Ensuite, il faut rappeler qu’une limite d’âge pour pouvoir solliciter l’attribution de la PCH a été instituée, empêchant un nombre important de seniors d’en bénéficier. Le rapport d’information du Sénat de juillet 2012 sur l’application de la loi du 11 février 2005 (31) et le rapport 2012 du Conseil national consultatif des personnes handicapées (CNCPH) soulignent ainsi tous les deux que cette limite d’âge constitue une entorse majeure à l’application du principe de compensation pour les personnes âgées. De fait, seules les personnes handicapées de moins de 60 ans ou celles de moins de 75 ans qui remplissaient les conditions d’éligibilité à la prestation avant l’âge de 60 ans, peuvent demander la PCH. Or, certaines personnes âgées de 75 ans et plus qui n’ont pas demandé à bénéficier de la prestation auparavant peuvent se trouver démunies suite à une modification de leur environnement (décès ou vieillissement de la personne qui apportait une aide humaine ou financière) et avoir un réel besoin d’adaptation de leur logement : elles ne peuvent cependant pas prétendre à la PCH.
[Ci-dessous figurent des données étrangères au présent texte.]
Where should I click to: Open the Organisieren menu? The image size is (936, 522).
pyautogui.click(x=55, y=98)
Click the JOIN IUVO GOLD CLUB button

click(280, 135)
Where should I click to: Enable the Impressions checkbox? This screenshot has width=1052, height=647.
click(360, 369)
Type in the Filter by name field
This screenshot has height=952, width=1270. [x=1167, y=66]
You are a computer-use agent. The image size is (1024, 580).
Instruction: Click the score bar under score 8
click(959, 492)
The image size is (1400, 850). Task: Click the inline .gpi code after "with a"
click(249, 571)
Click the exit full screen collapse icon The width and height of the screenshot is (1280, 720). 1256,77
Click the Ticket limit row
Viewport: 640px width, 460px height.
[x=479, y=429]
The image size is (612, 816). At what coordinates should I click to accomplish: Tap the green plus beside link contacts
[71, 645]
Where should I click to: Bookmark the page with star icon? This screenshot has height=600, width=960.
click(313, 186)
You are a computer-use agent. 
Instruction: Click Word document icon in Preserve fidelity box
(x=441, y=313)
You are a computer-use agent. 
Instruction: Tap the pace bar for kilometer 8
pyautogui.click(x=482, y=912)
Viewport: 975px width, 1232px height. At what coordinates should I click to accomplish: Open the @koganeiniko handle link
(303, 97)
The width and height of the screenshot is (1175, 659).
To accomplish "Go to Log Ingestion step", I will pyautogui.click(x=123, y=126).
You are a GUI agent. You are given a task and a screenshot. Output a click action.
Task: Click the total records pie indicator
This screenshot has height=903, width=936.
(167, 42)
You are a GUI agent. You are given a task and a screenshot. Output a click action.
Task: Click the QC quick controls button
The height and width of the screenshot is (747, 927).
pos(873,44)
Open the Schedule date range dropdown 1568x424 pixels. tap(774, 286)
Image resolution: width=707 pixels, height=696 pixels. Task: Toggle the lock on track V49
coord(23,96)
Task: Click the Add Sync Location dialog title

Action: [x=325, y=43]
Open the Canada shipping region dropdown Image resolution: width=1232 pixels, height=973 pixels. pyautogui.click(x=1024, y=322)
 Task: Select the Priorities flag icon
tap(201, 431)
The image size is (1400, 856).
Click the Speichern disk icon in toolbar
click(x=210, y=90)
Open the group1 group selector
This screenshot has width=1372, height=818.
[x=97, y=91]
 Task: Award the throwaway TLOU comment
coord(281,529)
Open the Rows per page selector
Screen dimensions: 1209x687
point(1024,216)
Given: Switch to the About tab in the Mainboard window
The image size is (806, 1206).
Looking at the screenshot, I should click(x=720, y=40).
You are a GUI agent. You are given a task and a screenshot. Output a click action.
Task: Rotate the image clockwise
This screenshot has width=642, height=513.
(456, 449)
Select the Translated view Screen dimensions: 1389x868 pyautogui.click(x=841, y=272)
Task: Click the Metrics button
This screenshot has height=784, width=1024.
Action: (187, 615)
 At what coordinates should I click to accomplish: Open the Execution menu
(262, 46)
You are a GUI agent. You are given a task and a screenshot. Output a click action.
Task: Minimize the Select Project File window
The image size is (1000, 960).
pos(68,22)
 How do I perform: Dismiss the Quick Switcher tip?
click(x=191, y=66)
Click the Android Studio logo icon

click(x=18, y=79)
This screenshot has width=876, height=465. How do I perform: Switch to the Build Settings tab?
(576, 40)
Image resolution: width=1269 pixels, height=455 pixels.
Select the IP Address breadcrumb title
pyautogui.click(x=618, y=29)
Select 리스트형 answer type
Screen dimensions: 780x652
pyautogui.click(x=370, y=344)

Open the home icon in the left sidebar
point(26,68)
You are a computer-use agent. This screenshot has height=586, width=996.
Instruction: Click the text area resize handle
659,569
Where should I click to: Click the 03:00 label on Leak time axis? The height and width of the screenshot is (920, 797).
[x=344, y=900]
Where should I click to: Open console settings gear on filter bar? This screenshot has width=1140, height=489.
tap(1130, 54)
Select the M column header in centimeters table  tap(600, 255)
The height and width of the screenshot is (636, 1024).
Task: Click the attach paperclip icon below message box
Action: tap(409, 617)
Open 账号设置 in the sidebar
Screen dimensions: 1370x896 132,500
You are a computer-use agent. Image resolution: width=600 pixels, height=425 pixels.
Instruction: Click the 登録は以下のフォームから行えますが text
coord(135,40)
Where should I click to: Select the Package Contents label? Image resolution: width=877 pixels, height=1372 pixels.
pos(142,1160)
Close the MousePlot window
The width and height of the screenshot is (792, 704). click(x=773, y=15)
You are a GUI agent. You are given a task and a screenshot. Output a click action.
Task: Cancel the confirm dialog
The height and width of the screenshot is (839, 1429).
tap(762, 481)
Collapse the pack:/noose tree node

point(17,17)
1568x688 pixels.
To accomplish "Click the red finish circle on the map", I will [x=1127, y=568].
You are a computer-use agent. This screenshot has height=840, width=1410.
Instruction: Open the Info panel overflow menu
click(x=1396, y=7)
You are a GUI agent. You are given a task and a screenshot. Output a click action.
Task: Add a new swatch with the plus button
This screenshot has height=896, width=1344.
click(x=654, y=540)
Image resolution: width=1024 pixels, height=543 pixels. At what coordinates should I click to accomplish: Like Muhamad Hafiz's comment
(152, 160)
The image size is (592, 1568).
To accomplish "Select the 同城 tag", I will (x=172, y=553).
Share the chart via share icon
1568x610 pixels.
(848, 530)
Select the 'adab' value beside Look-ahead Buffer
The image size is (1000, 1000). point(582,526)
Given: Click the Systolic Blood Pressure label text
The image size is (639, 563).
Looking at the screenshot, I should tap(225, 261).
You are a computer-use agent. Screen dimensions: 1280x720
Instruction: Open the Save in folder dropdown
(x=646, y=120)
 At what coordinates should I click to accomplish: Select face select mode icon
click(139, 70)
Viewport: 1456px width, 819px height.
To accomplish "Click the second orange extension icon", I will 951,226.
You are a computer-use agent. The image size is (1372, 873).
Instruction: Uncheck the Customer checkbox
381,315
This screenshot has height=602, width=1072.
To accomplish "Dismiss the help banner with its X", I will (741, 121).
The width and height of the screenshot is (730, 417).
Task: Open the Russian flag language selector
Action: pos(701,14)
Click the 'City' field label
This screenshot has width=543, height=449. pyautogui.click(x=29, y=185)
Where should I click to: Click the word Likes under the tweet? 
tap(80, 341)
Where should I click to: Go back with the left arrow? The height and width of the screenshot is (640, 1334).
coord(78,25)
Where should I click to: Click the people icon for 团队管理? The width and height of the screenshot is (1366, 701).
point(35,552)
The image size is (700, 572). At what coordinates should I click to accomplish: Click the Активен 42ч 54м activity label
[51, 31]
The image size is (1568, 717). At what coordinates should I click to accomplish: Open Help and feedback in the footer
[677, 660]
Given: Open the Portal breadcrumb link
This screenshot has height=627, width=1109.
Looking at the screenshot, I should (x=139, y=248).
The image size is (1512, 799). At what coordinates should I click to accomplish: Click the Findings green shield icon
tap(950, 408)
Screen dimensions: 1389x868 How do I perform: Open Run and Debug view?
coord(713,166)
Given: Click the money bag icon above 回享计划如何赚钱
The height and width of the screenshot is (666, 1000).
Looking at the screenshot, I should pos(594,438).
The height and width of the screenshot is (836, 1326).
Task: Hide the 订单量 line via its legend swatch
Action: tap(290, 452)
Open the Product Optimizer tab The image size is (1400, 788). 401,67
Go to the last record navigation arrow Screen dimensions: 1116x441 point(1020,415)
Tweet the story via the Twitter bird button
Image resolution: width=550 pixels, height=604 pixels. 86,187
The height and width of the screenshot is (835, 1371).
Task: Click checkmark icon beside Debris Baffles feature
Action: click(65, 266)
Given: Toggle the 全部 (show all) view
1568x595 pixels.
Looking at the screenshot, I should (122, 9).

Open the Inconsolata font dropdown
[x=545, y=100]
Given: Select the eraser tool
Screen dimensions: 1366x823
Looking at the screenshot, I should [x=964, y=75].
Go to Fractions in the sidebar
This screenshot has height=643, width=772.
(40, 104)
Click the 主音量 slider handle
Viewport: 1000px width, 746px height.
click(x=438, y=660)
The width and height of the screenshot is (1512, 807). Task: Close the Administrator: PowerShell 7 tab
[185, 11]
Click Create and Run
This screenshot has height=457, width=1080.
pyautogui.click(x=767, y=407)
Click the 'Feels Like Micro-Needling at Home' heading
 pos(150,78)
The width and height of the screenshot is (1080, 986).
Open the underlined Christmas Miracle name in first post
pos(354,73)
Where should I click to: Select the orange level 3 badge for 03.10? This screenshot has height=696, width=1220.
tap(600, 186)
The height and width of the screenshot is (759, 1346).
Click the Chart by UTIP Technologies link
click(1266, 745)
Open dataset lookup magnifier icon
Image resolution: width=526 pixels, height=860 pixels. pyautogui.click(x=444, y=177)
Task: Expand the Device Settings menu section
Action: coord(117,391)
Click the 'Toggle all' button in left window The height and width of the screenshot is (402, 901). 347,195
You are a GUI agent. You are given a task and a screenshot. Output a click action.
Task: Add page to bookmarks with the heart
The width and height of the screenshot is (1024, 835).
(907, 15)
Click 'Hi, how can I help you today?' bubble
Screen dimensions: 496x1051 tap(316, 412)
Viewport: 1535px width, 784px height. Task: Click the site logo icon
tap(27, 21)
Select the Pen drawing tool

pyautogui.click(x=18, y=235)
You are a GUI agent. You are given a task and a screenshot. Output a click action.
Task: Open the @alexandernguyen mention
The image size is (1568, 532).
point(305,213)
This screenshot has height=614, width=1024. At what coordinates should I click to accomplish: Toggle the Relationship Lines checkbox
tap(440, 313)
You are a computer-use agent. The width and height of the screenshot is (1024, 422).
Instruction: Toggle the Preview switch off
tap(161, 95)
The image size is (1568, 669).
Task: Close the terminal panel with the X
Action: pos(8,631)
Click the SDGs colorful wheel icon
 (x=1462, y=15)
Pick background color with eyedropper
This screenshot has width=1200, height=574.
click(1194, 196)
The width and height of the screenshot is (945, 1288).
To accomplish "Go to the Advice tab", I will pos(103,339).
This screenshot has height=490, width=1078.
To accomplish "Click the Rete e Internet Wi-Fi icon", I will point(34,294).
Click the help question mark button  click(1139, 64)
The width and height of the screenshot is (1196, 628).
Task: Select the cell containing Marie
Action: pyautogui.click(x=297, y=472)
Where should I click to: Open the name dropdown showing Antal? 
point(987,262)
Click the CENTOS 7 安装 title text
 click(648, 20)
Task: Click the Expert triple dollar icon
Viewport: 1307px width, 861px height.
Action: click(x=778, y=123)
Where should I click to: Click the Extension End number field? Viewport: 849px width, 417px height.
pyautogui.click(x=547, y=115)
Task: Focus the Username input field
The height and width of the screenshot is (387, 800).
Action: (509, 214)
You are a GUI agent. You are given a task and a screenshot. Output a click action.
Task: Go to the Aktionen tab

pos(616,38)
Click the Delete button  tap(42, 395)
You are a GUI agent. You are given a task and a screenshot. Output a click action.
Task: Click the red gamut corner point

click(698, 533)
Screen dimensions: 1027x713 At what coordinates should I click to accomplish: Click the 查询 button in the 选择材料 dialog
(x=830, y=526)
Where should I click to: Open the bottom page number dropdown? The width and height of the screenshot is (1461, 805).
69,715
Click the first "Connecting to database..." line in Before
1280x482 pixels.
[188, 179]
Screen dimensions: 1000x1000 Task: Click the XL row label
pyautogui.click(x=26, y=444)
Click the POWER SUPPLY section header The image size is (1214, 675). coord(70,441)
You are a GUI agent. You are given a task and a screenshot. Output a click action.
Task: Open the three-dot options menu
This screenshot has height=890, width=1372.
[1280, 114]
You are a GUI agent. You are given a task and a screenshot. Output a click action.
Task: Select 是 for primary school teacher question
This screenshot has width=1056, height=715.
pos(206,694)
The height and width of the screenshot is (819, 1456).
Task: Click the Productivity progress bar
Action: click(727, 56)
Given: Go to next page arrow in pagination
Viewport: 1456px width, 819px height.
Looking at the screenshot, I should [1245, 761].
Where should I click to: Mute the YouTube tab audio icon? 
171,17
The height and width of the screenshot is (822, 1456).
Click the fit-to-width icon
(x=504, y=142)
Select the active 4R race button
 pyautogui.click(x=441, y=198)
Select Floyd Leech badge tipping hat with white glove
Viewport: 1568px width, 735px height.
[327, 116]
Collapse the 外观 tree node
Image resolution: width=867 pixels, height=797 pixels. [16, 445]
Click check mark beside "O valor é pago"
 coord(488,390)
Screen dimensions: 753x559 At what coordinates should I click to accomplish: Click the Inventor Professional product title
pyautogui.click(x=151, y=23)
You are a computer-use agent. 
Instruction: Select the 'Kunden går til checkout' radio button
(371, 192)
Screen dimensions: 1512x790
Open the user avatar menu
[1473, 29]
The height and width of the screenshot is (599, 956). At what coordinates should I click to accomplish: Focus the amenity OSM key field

S’agissant de la mise en œuvre de la PCH, plusieurs écueils sont également à signaler :
– tout d’abord, une procédure d’attribution complexe. La demande afférente à la PCH est déposée auprès de la maison départementale des personnes handicapées (MDPH) au sein de laquelle une équipe pluridisciplinaire évalue les besoins de la personne sur la base de son projet de vie et établit un plan personnalisé de compensation énonçant les mesures à prendre à son égard. La commission des droits et de l’autonomie des personnes handicapées de la MDPH arrête ensuite la décision d’attribution de la prestation en fixant le montant des différentes aides qui la composent. D’après le rapport d’information du Sénat de juillet 2012, l’incertitude portant sur le montant de l’aide finalement octroyée conduit de nombreux bénéficiaires de l’allocation compensatrice pour tierce personne (ACTP) à opter pour la conservation de cette aide plutôt que pour la PCH. Or l’ACTP ne finance que des prestations d’aide humaine et ne contient aucun volet relatif à l’aménagement du logement des personnes handicapées. Les chiffres publiés par la Caisse nationale de solidarité pour l’autonomie (CNSA) témoignent à cet égard d’une baisse continue du taux d’attribution de la PCH depuis 2009 : si ce taux était de 66 % en 2007, il est ensuite passé à 57 % en 2010 et à 51 % en 2012 (32) ;
– ensuite, le manque de moyens des MDPH. Le rapport d’information précité relève que la part de la Caisse nationale de solidarité pour l’autonomie (CNSA) dans le financement de la PCH est passée de 60 % en 2009 à 37 % en 2011, faisant porter un poids croissant aux départements. Ces derniers cherchent parfois à réduire le coût du dispositif en durcissant les critères d’attribution de la PCH, ce qui peut conduire à l’exclusion de certaines personnes handicapées ou à sous-estimer leurs besoins. On notera également que cette période coïncide avec une « pause » du financement par l’État du fonds départemental de compensation.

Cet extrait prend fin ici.